When teaching flatwater kayaking technique one of the cornerstone skills is that of how to stabilize the hull. As a coach and paddler I try to teach these concepts verbally, visually and kinethetically, but I've never tried to communicate this in a written manner, so here it goes.
As you move along a continuum from very stable hulls such as roto-molded recreational sit on top kayaks or sea kayaks (very high primary stability) to faster skis and K1s the consequences of bracing changes. With lots of primary stability you can brace wide, then as primary stability decreases the brace has to narrow down toward the long axis of the hull. In a high end ICF K1, the stability is found as close to the long axis as possible.
As with all sports, the kayak stroke requires a base of support which allows you to apply force. The more stable your base of support the more force you can apply. In paddle sports, a propulsive force accompanied by how fast you apply it generates the power to move you forward (i.e. speed).
In kayak paddling, your base of support is a triangle extending from;
- your core/hips to,
- your paddle to
- where you contact the hull in front of your core.
- Some may even argue that it extends the entire length of the long axis of the hull that is in the water with proper technique.

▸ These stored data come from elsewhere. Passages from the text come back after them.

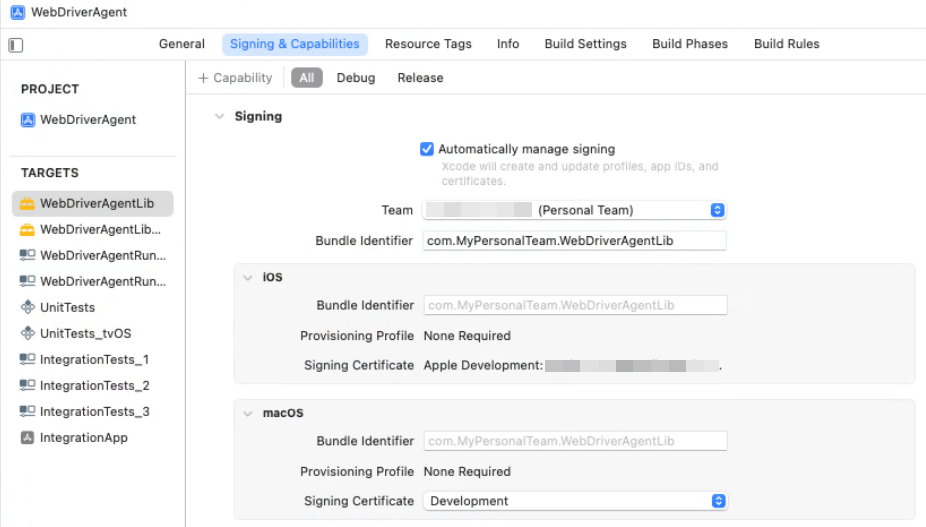926x527 pixels.
Task: Switch to the Build Settings tab
Action: point(585,44)
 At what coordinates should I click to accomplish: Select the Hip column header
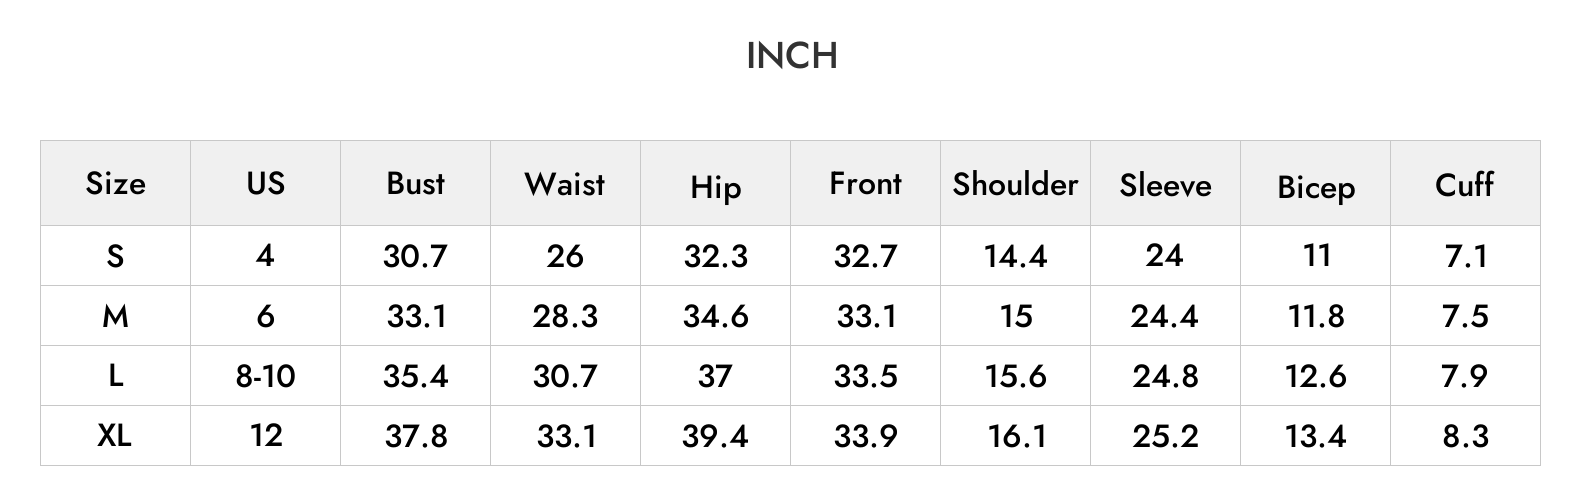[715, 187]
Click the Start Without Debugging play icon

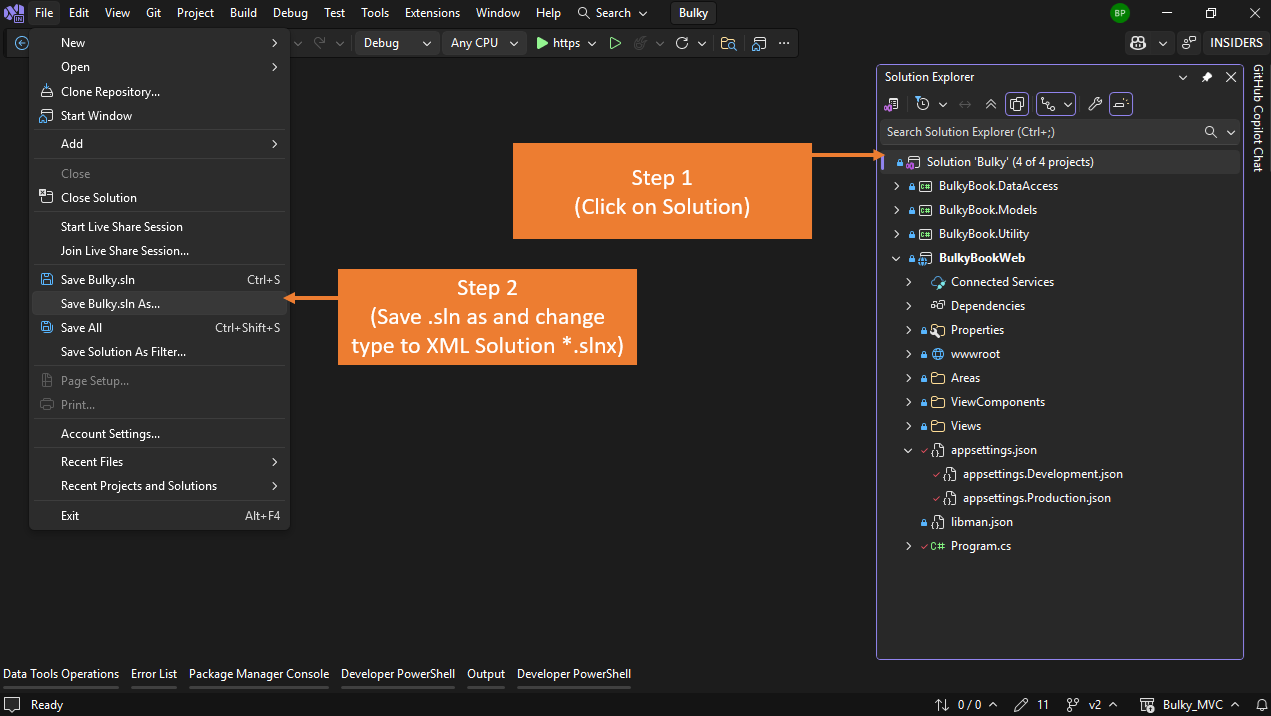click(x=615, y=43)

The core (1) and paddle (2) aspects of the base of support are relatively clear. The shape of the triangle changes as the hull moves past the paddle, but those two corners of the triangle (should) remain as part of the base of support. Only when you enter the glide phase is your base of support severely compromised by the lack of the paddle (2).
Looking at the location of that third point of contact in your base of support takes us forward from the hips. If you contact at the knees through bracing on the gunwales or cockpit your base of support is a short triangle.
Theoretically you will not be able to transfer much power to the hull while the paddle is in front of the hips as your base of support is quite narrow and far from the long axis of the hull.
Very skilled surfski and K1 paddlers are able to move that long axis from side to side very slightly to their advantage when using good technique.
If a paddler is braced to tightly in their hull, every movement the hull makes is transferred into the paddler, and vise versa. In flatwater, it is mostly paddler movement affecting the hull stability, but as the water gets rougher the hull movement will increasingly affect the stability. This is most noticeable in steep side waves where the hull is pulled up and pushed down the wave face causing a fair degree of roll. If the hull rolls independently of the paddler there is little effect on stability, but when the paddler moves with the hull the centre of gravity moves further and further away from the centre of the base of support until balance is lost.
In surfski and kayak paddling you see this very often in novice paddlers to rough water who flatten their stroke to widen their base of support accommodate their moving centre of gravity, and speed up the stroke to minimize the time spent without the paddle in the water for support (at the expense of propulsion).Further complicating the balance of a kayak in rough water is the effect of visual feedback. If a paddler looks at the water immediately around the hull or the hull itself, and uses this for balance feedback, the paddler will compromise their balance by moving with the perceived motion of the wave front(s) not simple allowing their centre of gravity to move up and down with the wave(s) passing under the hull and accommodating any challenges presented by the wind on the hull and paddler.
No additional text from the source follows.